Trippi’s current clients include Colorado Senate hopeful Andrew Romanoff (of White House “Jobgate” fame), who is challenging Michael Bennett, who was appointed to the seat; Jerry Brown, the longtime California pol; and Florida billionaire Jeff Greene, who is challenging Rep. Kendrick Meek and who has made headlines for not being able to say whether he voted for Jimmy Carter or Ronald Reagan in 1980.

Bill Romjue, Romanoff’s campaign manager, called Trippi “one of the most innovative thinkers in the party,” adding that a story looking at him as a flamethrower would be “carrying water” for someone’s agenda.

“I’m really lucky because I can work for who I want to work for” instead of having to hustle clients, Trippi said, insisting his career has been a healthy mix of politics and business, so that he’s not hustling clients constantly. He points to his work on Jerry Brown’s 2006 attorney general campaign in California (the two have an on-and-off relationship spanning three decades), and in helping to elect Rep. John Hall in NY-19 out of nowhere.

His many rivals, critics and detractors within the party say something different.

“These are the clients he’s taking because he can’t get work on the top races,” groused one Democratic strategist, arguing that Trippi’s significance in politics has been overstated, and that he has actually had relatively little involvement with races over the years. The strategist added that Trippi has cast himself a rebel because the A-list crew doesn’t tend to use him.

Another strategist agreed, saying, “He’s doing the clients he’s doing to make money. As much as everyone likes to act like what we do is a cause, we’re in this business to earn a living.”

Bob Shrum, the veteran Democratic strategist who worked on John Kerry’s 2004 race and was in practice with Trippi for years, said that’s an unfair assessment.

“If you achieve a certain amount of notoriety in this business people try to put you in a box, and the new box for Joe, I guess, is the mischief-maker,” he said. “I think it’s not so much a box as that this guy is unorthodox. He’s not bound by the parameters of orthodoxy on who the DSCC thinks should be the nominee, or who the press thinks is a [serious] candidate.”

The Florida race has been perhaps the key piece of evidence in his critics in the party’s indictment of him. Trippi has questioned Rep. Kendrick Meek’s ethics and suggested he is too much of a “Washington insider” to shake up the establishment.

Meek, a four-term incumbent, is struggling mightily, and a recent poll showed Greene pulling even with him as Republican-turned independent Charlie Crist is threatening to surge past either potential Democratic foe.

**********

◆ **What you will do**:
**1.** Please list the current clients of Trippi that the article about Joe Trippi names.
**2.** Continue the article about Joe Trippi from its last sentence.

◆ **Given data**:
**********

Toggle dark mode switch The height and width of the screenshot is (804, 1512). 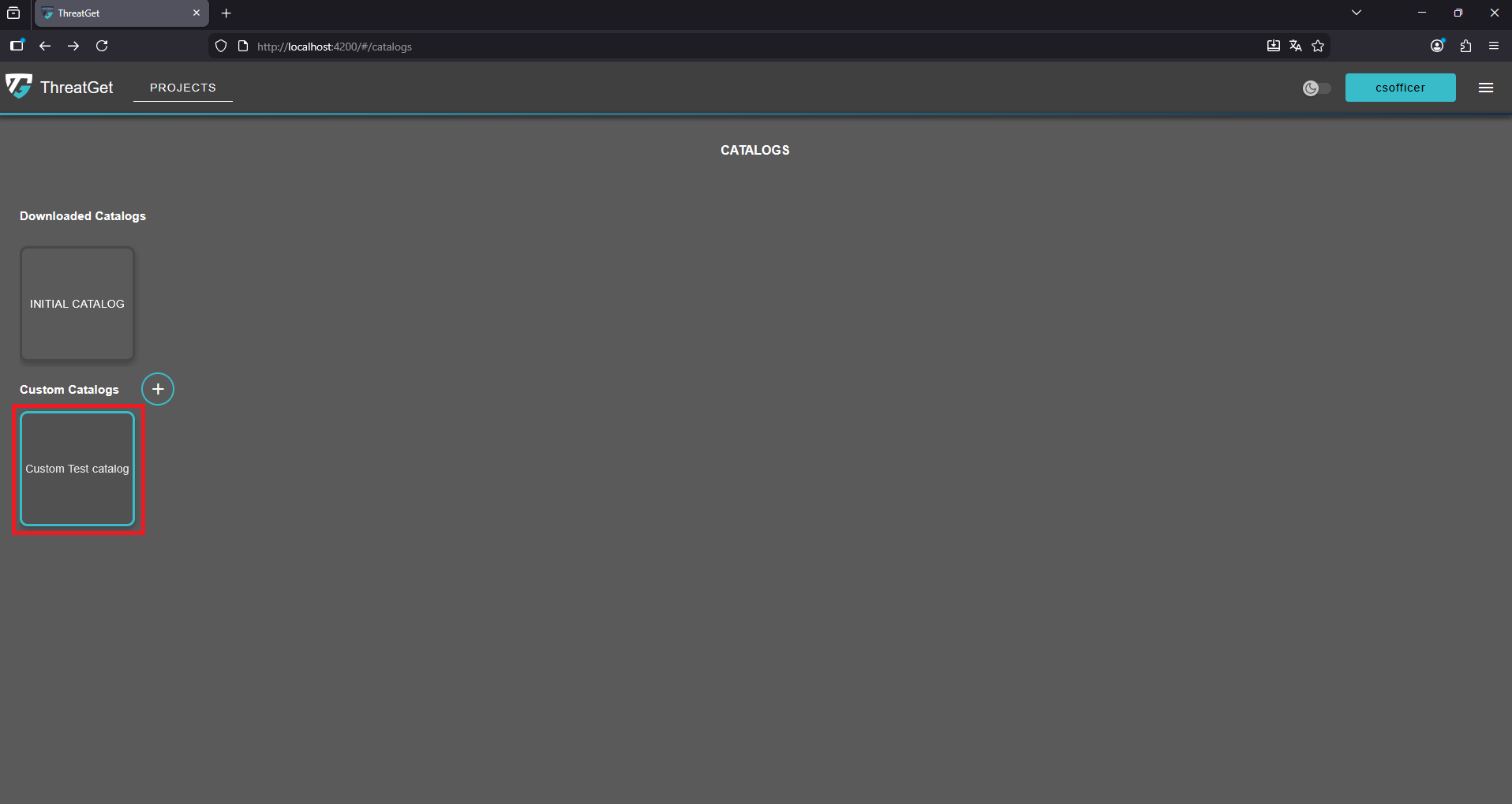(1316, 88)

**********

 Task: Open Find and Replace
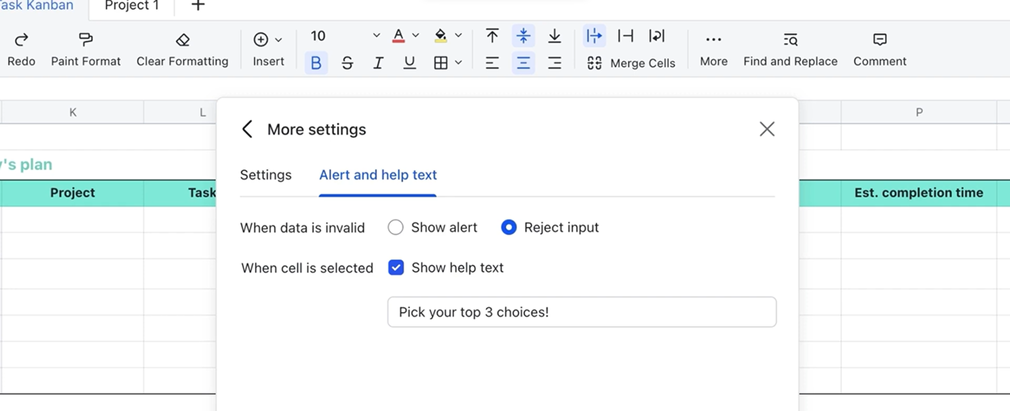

**********

◆ **Written responses**:
**1.** Andrew Romanoff, Jerry Brown, Jeff Greene

**2.**
Greene’s presence has infuriated Democrats, with one telling POLITICO’s Jonathan Martin that the potential $40 million effort by the candidate who collects erotic art, cashed in betting on the housing market collapse and had Mike Tyson in his wedding party is “obnoxious.”

But Trippi brushed off criticism of Greene’s run, saying, “I don't think Meek has a chance to win,” and that the billionaire didn’t bet on the housing crisis, but having lost his fortune in the last recession saw the housing crisis coming and steered his way through it.

He also said that of the four candidates in Florida, Greene is the only one who's not tied in some way to "some kind of criminal investigation."

And Trippi took umbrage at the notion that he’s taking on clients that others won’t. A source close to Trippi said that at least one other well-known ad-making firm interviewed for the job with the Greene campaign, and didn’t get the gig.

“One of the really strange things that's been going on this year is this orders from on high that you're not allowed to have a primary,” Trippi says derisively about the White House.

“Where the hell did that start? We can’t spend our resources, our precious resources, because we might lose the general….does anybody remember this stuff or was I the only one alive two years ago? Obama didn’t listen to this stuff [in his 2008 primary run against Hillary Clinton].”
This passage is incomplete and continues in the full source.